When Goonjar broke out at the start of Black Ops 2, it was as the star player of a Donut Shop squad who picked up consecutive top-12 placements at MLG Dallas and the Call of Duty Championships, a respectable accomplishment for a team of amateurs. By the end of the year, Goonjar would be considered one of the world’s premier Assault Rifle players, and near the start of the Ghosts season he was picked up as the replacement for an outgoing Damon ‘Karma’ Barlow on Team EnVyUs.
In recent years, Team Kaliber have fallen off significantly, and Goonjar himself has long since been eclipsed by rising stars. If a return to BOTG meant a return to form for Goonjar, however, it’s not beyond the realm of possibility that tK could begin to work its way back into the elite – Goonjar has already proven himself capable of being a carry player in his original rise to prominence.

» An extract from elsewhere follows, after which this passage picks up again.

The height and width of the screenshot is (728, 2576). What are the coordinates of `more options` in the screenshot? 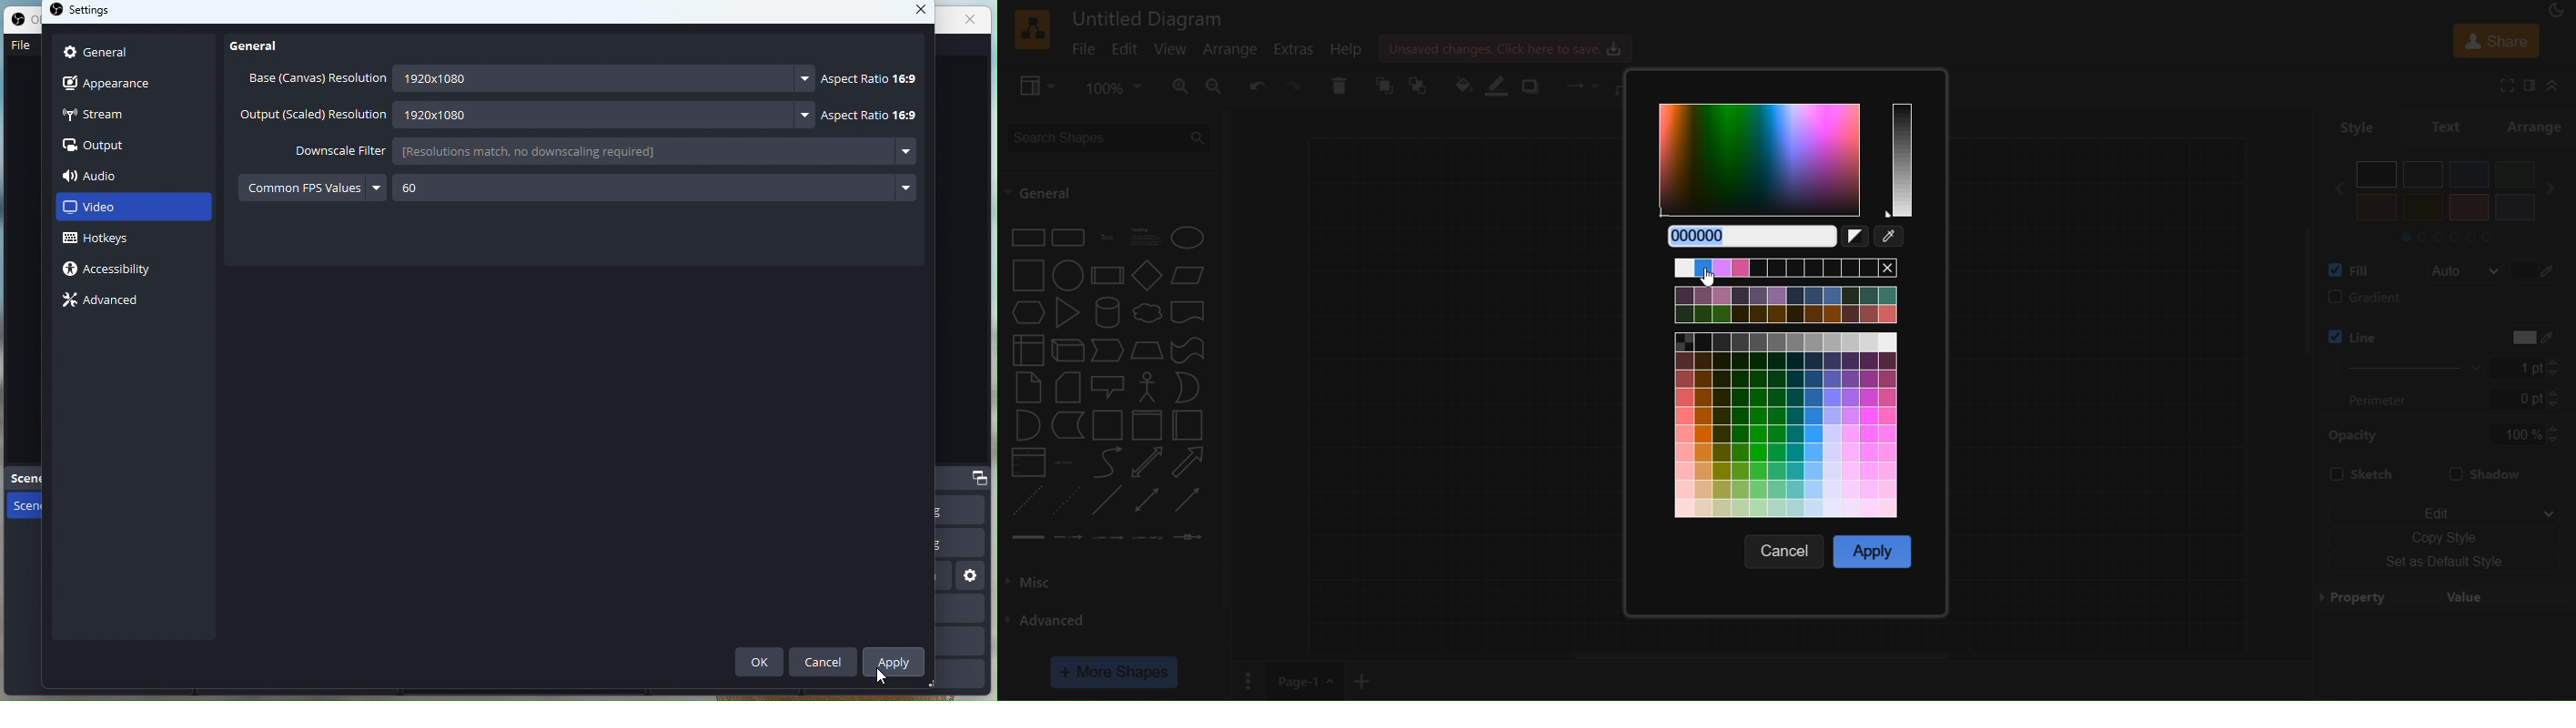 It's located at (375, 187).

Unlike the other players on this list, Dedo is returning to competition following an absence during the Infinite Warfare season. Even prior to taking a year out, however, the advanced movement era wasn’t particularly kind to Dedo, diminishing his otherwise steadfast presence at the highest level of competition.

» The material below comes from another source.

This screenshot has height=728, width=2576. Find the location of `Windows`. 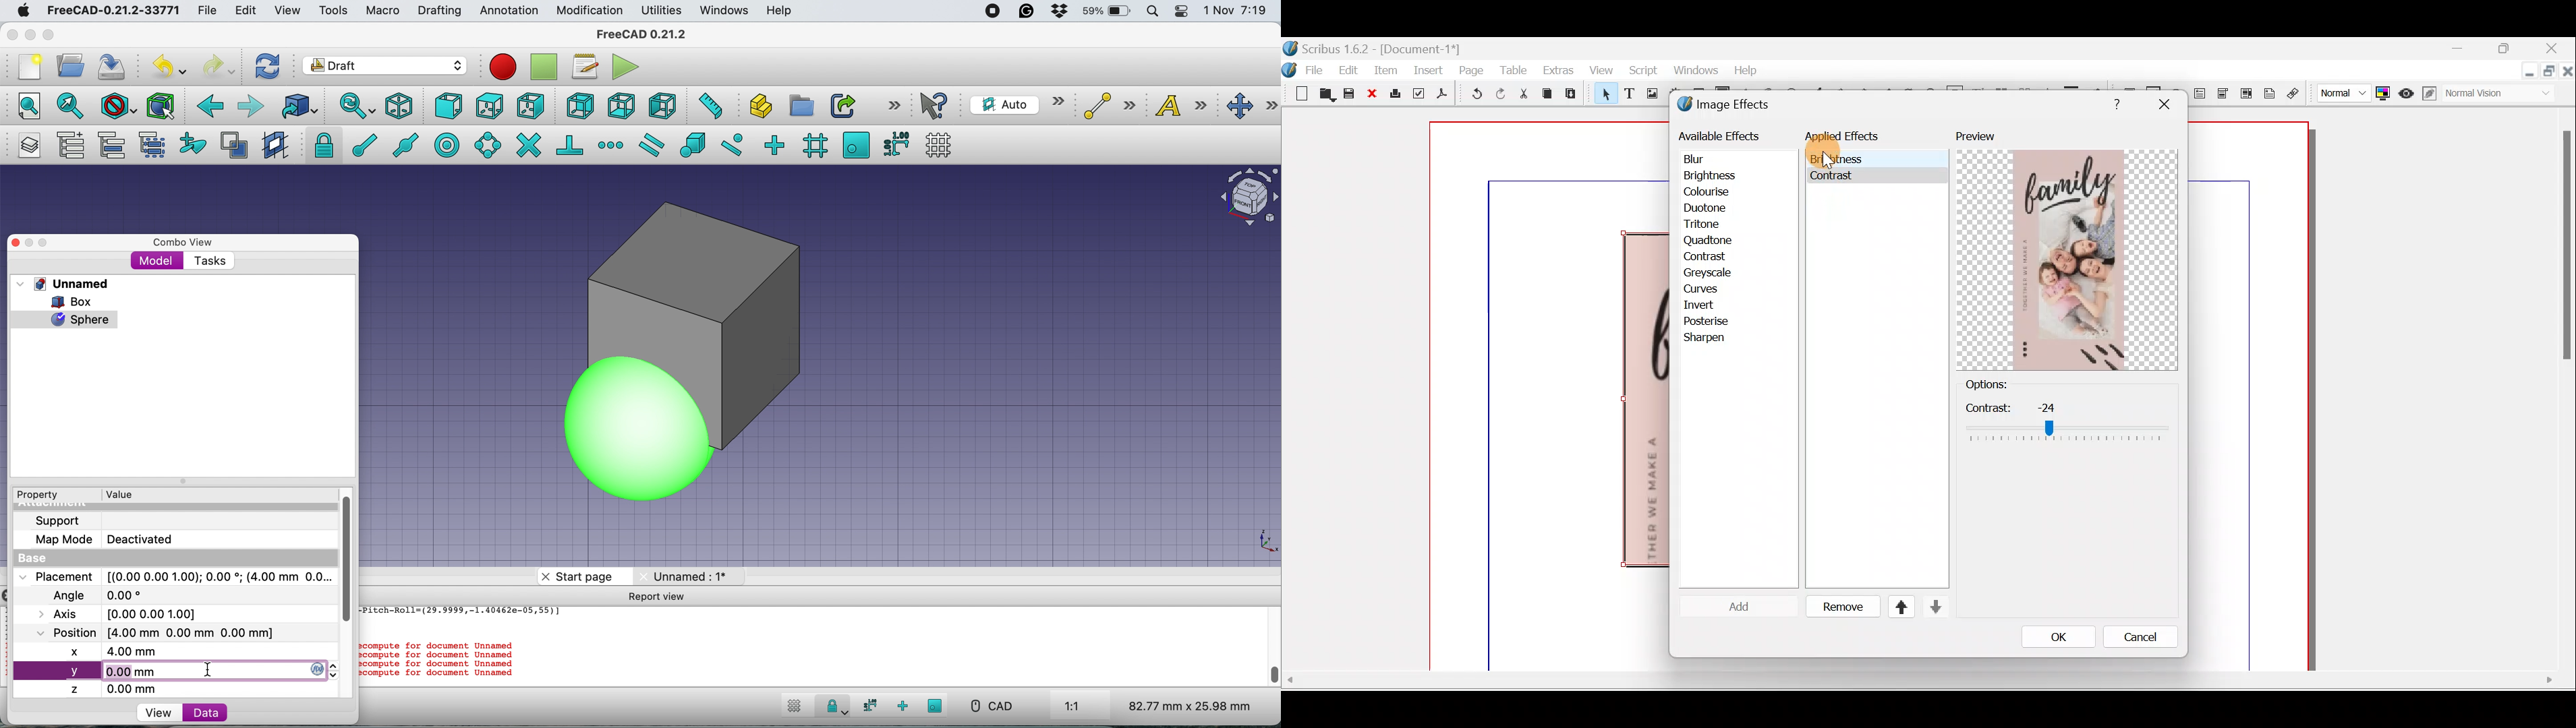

During Black Ops 1, Dedo had one of the most remarkably consistent seasons of any player, and though he never quite reached a trophy he only once fell short of a top three finish. Though the circuit was limited significantly on Modern Warfare 3, that season too was a similar story, though this time Dedo’s presence among the elite finally brought him his first championships.

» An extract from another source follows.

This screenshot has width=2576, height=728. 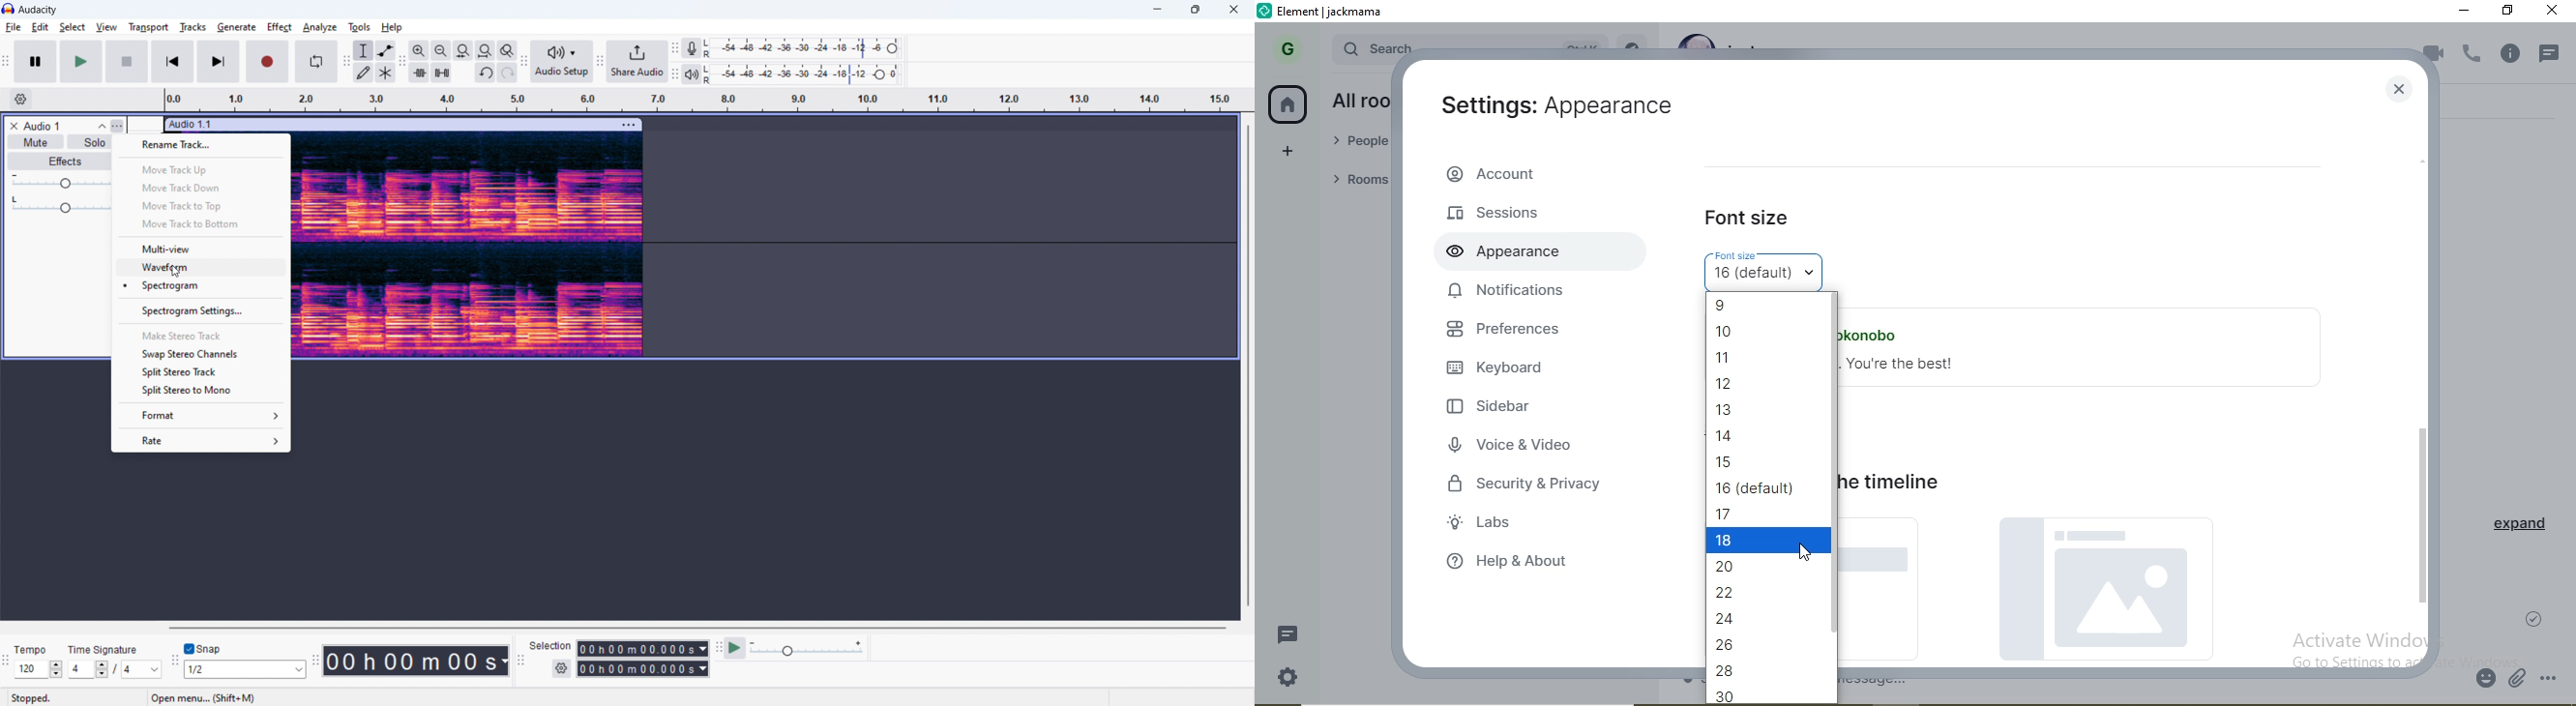 I want to click on file, so click(x=13, y=27).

Black Ops 2 saw him largely left out of big-name organizations, but picking up respectable placements nonetheless, including playing a part in one of the bigger upset victories in Call of Duty when his VanQuish squad won UMG Dallas. It was during Call of Duty: Ghosts, however, that Dedo arguably hit his individual peak.
Near the beginning of the season, Dedo was a member of the Strictly Business squad that defeated compLexity at the US Regional Qualify for the Call of Duty Championships. Though the team never won a self-contained title, they remained a presence at the top throughout the season, variations on the line-up playing under FaZe for the second half.
Though the team never replicated their previous success, it’s a testament to the value of Dedo’s stock towards the end of the year that he was the chosen replacement for Damon ‘Karma’ Barlow on the legendary Evil Geniuses squad. Dedo ended the Ghosts season with a win at ESWC, but the following years would see him gradually fall out of the elite. In a world in which WWII saw former stars redeemed, however, Dedo could certainly be one of the most dangerous players in the world.
It’s not altogether surprising that Aches was more successful in the boots-on-the-ground era than during the three years of advanced movement. Having been part of the legendary compLexity/Evil Geniuses dynasty – which had already been broken by the end of Call of Duty: Ghosts, regardless of what the following year was bringing – Aches had a lot to live up to.
Even so, while less success was perhaps inevitable, Aches’s individual performances have also suffered during the advanced movement era. For Infinite Warfare, Aches’s value to his Cloud9 squads was very much in his experience and leadership capabilities, while the role of the star player was left to younger talents.
During compLexity’s prime, however, Aches was never just a leader, and never just a supportive player either. In Black Ops 2 especially, Aches was a legitimate star, notable in particular for his ability to pull off utterly dominant games and carry a victory almost single-handedly. When compLexity were at their peak such performances weren’t always relied upon for wins, but they were certainly a nice luxury.
On the new Evil Geniuses, many see Aches in a similar position as the previous year, a leader around whom talent can be built to produce a dangerous and complete squad. In a BOTG setting, however, Aches arguably had the highest peak of his new team-mates, and if he can rediscover that individual level then suddenly the new EG squad might be an entirely different beast.